Marriage comes with a lot of surprises, including that much of what I believed about sex after getting married was actually a myth. We are oversaturated with images portraying married sex as being as boring as it is infrequent, but that doesn’t need to be the case. Based on my experience, here are five myths that need to die now.
At some point during the immersion of false images, I was told the myth that married sex was a walk in the park. Protection? Throw it out! Pull out? Who needs it! Twenty-four-hour access, here we come!
Except it's not like that. Just because you are in a monogamous relationship doesn't mean you are issue-free. Being married does not mean you are ready for a child, so protection still matters. But pregnancy isn’t all you have to look out for. Yeast infections, bacterial vaginosis and urinary tract infections don't take a hike just because you’re married. Self-care is still needed.
Finding time to have married sex can be hard. Between kids, jobs and other life stressors it becomes easy to forgo altogether. So sometimes, you have to schedule it. As unromantic as that sounds, prescheduled sex can not only be fun but it can become the highlight of your week.
The level of anticipations that comes with prescheduled sex adds to the excitement and gives a wonderful opportunity for foreplay. Besides, there’s some pleasure in knowing you were so important that you’re guaranteed a time slot. So grab a calendar, pick your favorite coding color and shoot that flirty text.
Along with having to prioritize sex, I’ve learned the importance of effort — no one wants coma coitus. In order for sex to be mutually gratifying there has to be mutual effort. It didn't take long to realize one of the easiest ways for my husband to lose interest was for us to have sex without me being engaged.
At first, I didn't see the big deal. Society has convinced us that men don’t care what kind of sex they have as long as they get to have sex, but in my experience, that couldn't be further from the truth.
Men, like women, have a desire to have emotionally gratifying sex, and they deserve it too. That engagement shows itself in different ways. Sometimes, it's through obvious things like being on top, while other times it's small things, like eye contact, comforting words and back rubs.
OK, your partner may not always have the best moves.
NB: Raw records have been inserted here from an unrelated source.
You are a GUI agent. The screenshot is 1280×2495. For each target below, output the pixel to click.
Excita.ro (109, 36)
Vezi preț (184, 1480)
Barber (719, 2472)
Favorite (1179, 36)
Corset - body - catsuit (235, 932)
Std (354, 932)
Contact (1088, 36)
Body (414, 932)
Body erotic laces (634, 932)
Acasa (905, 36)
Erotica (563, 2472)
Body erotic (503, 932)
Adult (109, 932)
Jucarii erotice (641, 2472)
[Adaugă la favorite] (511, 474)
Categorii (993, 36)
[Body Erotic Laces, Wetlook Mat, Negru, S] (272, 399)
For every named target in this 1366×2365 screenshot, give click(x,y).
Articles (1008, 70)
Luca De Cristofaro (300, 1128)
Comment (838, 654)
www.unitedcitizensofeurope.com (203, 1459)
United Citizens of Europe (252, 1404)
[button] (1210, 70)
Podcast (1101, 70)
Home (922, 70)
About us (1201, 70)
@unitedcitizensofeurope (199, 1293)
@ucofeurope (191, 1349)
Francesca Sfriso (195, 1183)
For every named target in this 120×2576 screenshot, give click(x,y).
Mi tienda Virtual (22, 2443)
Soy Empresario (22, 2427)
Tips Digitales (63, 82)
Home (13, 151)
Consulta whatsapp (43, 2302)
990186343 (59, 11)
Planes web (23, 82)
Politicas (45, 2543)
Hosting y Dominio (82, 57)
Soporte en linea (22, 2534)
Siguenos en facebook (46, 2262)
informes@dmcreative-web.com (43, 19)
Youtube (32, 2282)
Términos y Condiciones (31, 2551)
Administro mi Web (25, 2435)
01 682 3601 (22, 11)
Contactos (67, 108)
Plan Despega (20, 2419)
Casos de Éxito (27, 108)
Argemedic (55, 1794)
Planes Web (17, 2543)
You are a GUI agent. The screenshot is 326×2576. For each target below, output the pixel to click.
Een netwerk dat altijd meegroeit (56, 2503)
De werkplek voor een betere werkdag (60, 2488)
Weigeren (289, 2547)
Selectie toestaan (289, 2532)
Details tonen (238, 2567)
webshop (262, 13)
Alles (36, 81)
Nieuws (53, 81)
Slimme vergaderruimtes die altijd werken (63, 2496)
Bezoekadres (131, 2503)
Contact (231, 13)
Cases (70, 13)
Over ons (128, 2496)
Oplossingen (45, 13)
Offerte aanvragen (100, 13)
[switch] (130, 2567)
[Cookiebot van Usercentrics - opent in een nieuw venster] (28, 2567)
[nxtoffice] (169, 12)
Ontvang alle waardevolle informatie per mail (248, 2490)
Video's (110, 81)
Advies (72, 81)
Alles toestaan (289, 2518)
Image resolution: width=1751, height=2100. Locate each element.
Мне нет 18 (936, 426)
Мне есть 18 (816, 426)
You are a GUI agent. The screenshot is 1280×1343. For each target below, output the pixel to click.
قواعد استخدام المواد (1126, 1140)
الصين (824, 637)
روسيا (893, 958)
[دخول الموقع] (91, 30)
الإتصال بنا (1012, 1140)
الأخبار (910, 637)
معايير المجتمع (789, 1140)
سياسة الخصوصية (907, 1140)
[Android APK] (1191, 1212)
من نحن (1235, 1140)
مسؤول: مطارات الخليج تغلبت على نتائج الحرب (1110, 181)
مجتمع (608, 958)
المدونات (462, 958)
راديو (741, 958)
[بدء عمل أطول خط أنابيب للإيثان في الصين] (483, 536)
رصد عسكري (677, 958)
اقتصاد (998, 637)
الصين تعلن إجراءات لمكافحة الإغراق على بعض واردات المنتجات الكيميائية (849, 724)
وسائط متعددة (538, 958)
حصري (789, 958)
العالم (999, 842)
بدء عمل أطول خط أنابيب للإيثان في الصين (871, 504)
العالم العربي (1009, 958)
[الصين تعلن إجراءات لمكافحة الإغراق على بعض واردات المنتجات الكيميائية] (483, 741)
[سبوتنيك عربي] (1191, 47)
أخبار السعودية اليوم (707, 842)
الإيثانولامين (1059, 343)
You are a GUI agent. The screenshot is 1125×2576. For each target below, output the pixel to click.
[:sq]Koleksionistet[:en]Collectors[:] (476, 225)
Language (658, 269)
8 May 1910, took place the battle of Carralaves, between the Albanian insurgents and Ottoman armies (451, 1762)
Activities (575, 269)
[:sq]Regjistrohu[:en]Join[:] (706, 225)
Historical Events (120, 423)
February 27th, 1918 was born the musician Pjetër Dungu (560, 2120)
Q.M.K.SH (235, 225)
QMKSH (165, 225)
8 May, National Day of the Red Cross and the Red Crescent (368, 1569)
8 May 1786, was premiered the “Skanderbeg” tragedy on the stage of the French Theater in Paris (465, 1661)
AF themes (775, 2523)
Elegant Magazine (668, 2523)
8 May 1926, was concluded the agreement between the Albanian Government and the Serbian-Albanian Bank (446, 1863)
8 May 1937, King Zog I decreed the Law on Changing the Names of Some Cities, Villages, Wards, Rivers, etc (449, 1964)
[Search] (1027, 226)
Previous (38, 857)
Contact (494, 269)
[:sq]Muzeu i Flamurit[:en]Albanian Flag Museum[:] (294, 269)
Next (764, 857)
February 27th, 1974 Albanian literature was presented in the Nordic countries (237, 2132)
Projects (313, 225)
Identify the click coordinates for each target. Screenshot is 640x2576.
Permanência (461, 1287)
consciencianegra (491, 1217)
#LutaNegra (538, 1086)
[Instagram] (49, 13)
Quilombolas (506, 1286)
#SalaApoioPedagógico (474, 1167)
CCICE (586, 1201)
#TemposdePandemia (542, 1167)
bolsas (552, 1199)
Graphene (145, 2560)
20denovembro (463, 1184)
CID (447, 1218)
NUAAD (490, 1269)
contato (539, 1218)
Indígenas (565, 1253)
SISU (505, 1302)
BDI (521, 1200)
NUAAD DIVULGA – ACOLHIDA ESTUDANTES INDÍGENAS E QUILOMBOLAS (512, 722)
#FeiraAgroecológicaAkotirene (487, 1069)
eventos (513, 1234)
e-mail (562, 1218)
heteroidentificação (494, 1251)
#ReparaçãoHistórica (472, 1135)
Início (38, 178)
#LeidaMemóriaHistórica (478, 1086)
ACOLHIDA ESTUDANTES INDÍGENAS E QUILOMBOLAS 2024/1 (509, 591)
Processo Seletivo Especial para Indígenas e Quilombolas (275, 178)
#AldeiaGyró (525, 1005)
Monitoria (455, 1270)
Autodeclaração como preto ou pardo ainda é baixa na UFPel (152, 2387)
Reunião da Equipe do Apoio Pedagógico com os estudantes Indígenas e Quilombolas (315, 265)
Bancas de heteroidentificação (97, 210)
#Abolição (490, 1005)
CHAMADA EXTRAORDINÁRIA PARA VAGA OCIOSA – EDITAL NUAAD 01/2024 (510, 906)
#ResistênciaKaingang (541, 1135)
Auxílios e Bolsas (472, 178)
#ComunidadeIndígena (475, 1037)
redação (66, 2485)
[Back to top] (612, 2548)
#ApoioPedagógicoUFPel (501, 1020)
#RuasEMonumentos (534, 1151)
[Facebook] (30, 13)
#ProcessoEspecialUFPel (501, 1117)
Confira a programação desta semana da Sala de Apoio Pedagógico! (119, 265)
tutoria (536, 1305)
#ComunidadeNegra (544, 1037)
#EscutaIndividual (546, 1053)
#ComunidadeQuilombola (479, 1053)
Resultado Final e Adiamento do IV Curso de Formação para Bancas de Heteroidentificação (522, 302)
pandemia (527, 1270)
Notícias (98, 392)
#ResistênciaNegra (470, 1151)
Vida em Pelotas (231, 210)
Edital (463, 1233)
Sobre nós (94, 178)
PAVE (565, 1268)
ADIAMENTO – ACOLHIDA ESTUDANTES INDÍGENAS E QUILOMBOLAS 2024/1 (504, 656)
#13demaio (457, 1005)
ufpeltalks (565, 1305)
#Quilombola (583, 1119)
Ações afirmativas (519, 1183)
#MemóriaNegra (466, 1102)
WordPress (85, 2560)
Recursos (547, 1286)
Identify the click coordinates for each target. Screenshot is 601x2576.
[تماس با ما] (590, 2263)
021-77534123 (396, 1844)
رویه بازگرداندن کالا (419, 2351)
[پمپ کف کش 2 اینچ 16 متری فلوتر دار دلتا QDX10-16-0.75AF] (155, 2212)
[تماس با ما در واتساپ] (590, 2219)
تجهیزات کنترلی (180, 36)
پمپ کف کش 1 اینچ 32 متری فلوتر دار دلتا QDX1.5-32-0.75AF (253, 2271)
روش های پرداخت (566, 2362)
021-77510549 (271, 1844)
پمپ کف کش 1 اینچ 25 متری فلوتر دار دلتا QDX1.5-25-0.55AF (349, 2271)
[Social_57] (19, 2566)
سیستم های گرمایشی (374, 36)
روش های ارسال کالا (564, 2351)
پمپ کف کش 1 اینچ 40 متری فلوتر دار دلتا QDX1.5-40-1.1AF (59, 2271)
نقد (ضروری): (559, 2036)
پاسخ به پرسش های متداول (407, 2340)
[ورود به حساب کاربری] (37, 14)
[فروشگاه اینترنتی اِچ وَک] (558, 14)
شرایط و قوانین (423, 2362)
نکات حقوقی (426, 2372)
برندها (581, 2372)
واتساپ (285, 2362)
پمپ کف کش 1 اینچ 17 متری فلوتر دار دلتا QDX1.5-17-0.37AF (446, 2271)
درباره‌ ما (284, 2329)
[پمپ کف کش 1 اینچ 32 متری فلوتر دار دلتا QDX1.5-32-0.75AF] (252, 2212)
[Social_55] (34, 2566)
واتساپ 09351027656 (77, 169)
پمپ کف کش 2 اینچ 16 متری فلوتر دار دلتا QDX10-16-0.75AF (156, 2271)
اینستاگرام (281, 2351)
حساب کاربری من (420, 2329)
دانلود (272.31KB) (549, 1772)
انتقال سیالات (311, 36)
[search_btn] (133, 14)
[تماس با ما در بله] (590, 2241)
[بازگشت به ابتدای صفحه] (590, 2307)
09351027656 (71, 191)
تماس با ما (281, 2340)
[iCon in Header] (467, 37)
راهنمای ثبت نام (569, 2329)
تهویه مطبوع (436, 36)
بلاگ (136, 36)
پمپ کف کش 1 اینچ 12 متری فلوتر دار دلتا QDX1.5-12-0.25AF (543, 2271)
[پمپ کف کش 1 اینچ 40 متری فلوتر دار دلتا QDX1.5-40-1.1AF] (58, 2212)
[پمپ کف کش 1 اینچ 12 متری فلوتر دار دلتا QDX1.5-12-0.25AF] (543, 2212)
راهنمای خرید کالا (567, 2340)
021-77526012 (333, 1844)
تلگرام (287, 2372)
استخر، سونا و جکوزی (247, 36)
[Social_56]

It is important to remember that bodies are not automatically sexually compatible and from time to time you will have to give your partner constructive criticism.
An incompatible position is a great opportunity to have a discussion about what does and doesn't work for each partner during sex. It’s better to talk about what might not be working early on than hold your tongue to keep from hurting their feelings. It's a lot more hurtful to find out years down the line that sex with you is more like a chore than a pleasurable bonding experience. After opening your legs, be sure to open your mouth.
During the first year, I had two unrealistic ideas about sex. The first was that my husband would want sex all the time. The second was that when one of us wanted sex the other was required to give it to them. That’s not true.
Married does not equal indefinite consent. There will be times for both parties when one partner will feel like having sex and the other will not.
Instead of guilt-tripping your partner, take that time to further explore what you like. You would not force a person to eat when they’re not hungry (hopefully); don’t try and force people to have sex when they aren’t in the mood.
I am only two years into this married sex thing, so I don’t know everything there is to know yet. But like everything else in marriage, I see sex as a journey — find out what works for you and your partner and you’re on the right path.